--- START RECORDS TO PROCESS ---

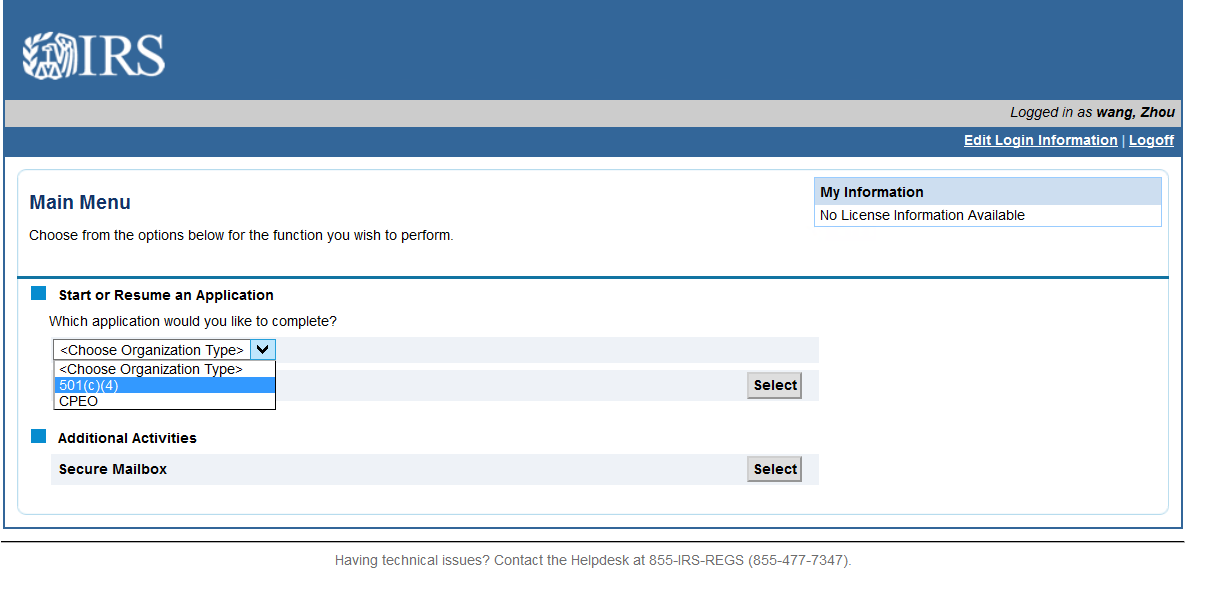Image resolution: width=1229 pixels, height=606 pixels.
Task: Click the Helpdesk contact text in footer
Action: [x=592, y=560]
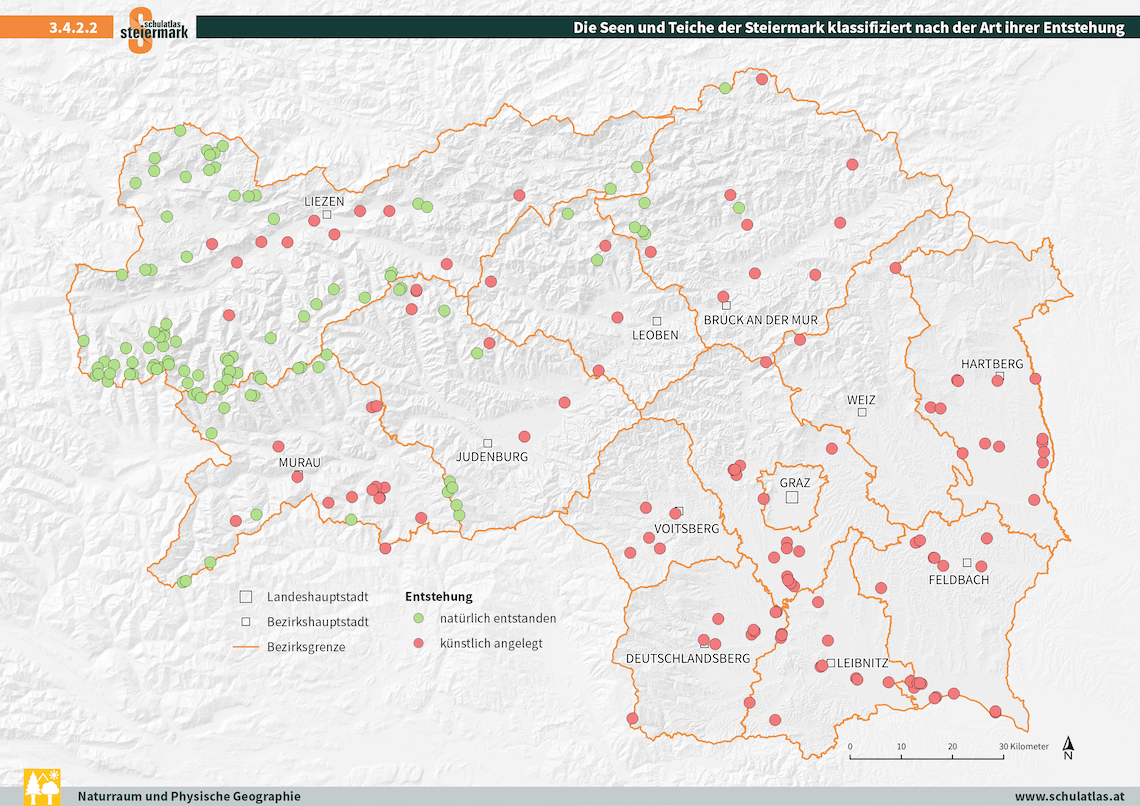
Task: Click the map title about Seen und Teiche
Action: coord(848,28)
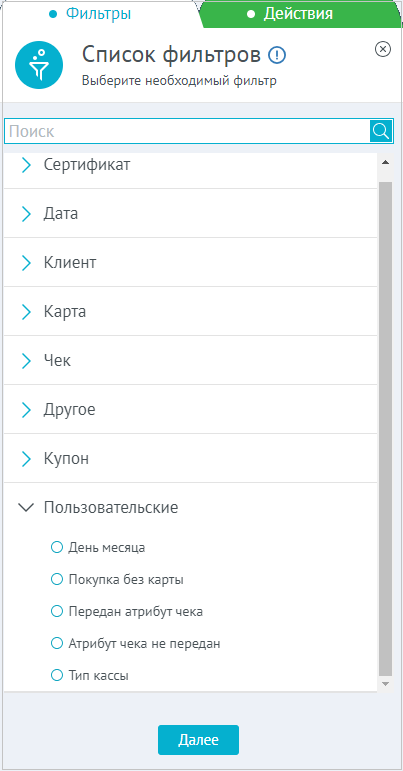The width and height of the screenshot is (403, 771).
Task: Expand the Чек category
Action: tap(190, 360)
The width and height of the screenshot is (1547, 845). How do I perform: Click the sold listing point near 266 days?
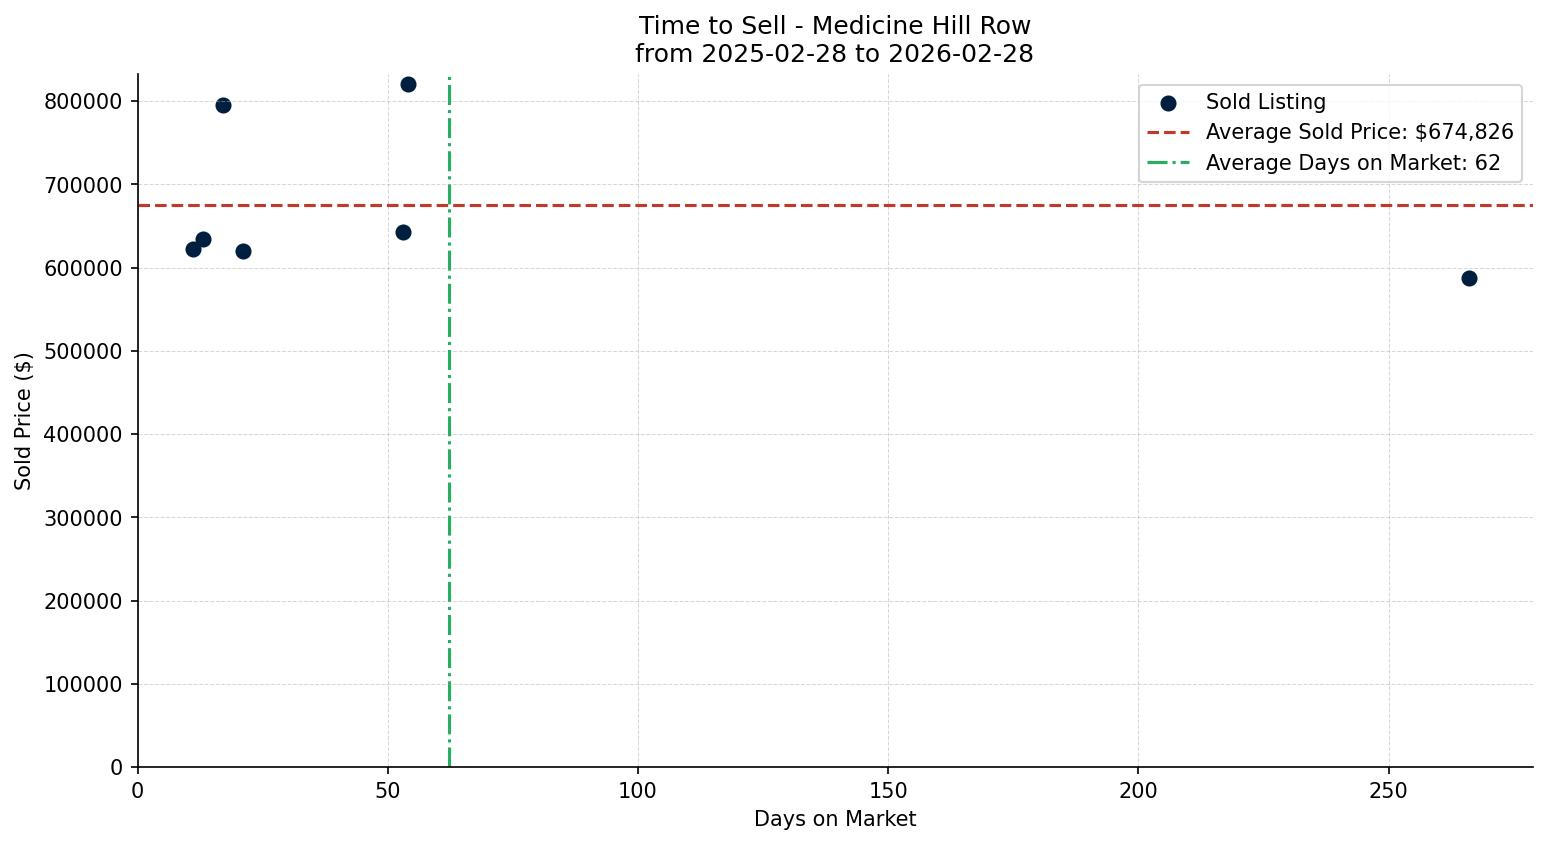click(x=1469, y=278)
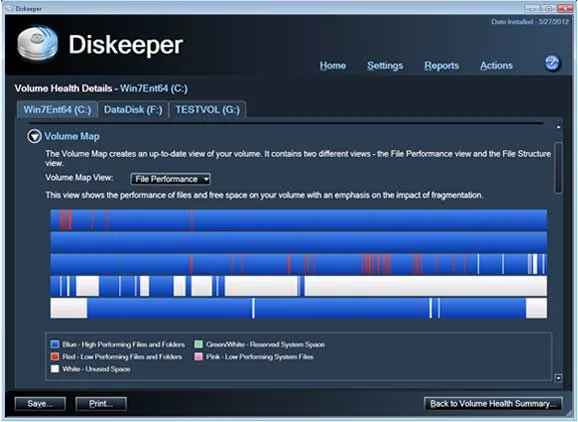Open the Reports menu
The image size is (578, 422).
point(441,66)
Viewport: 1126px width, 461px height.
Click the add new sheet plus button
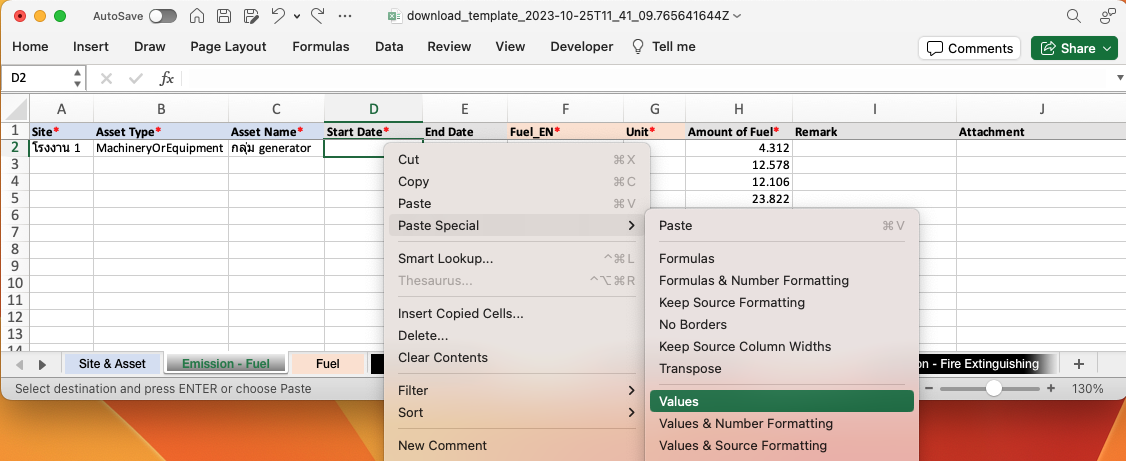pos(1078,364)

--- END RECORDS TO PROCESS ---

- [GOAL]: Lay out every line of the data above as a JSON list of strings, one string per line with blank lines omitted. Leave the pictures out of the answer.

- [SOLUTION TO THE PROBLEM]:
[
  "Image resolution: width=1229 pixels, height=606 pixels.",
  "Task: Click the Helpdesk contact text in footer",
  "Action: [x=592, y=560]",
  "Task: Click the map title about Seen und Teiche",
  "Action: coord(848,28)",
  "The width and height of the screenshot is (403, 771).",
  "Task: Expand the Чек category",
  "Action: tap(190, 360)",
  "The width and height of the screenshot is (1547, 845). How do I perform: Click the sold listing point near 266 days?",
  "click(x=1469, y=278)",
  "Open the Reports menu",
  "The image size is (578, 422).",
  "point(441,66)",
  "Viewport: 1126px width, 461px height.",
  "Click the add new sheet plus button",
  "pos(1078,364)"
]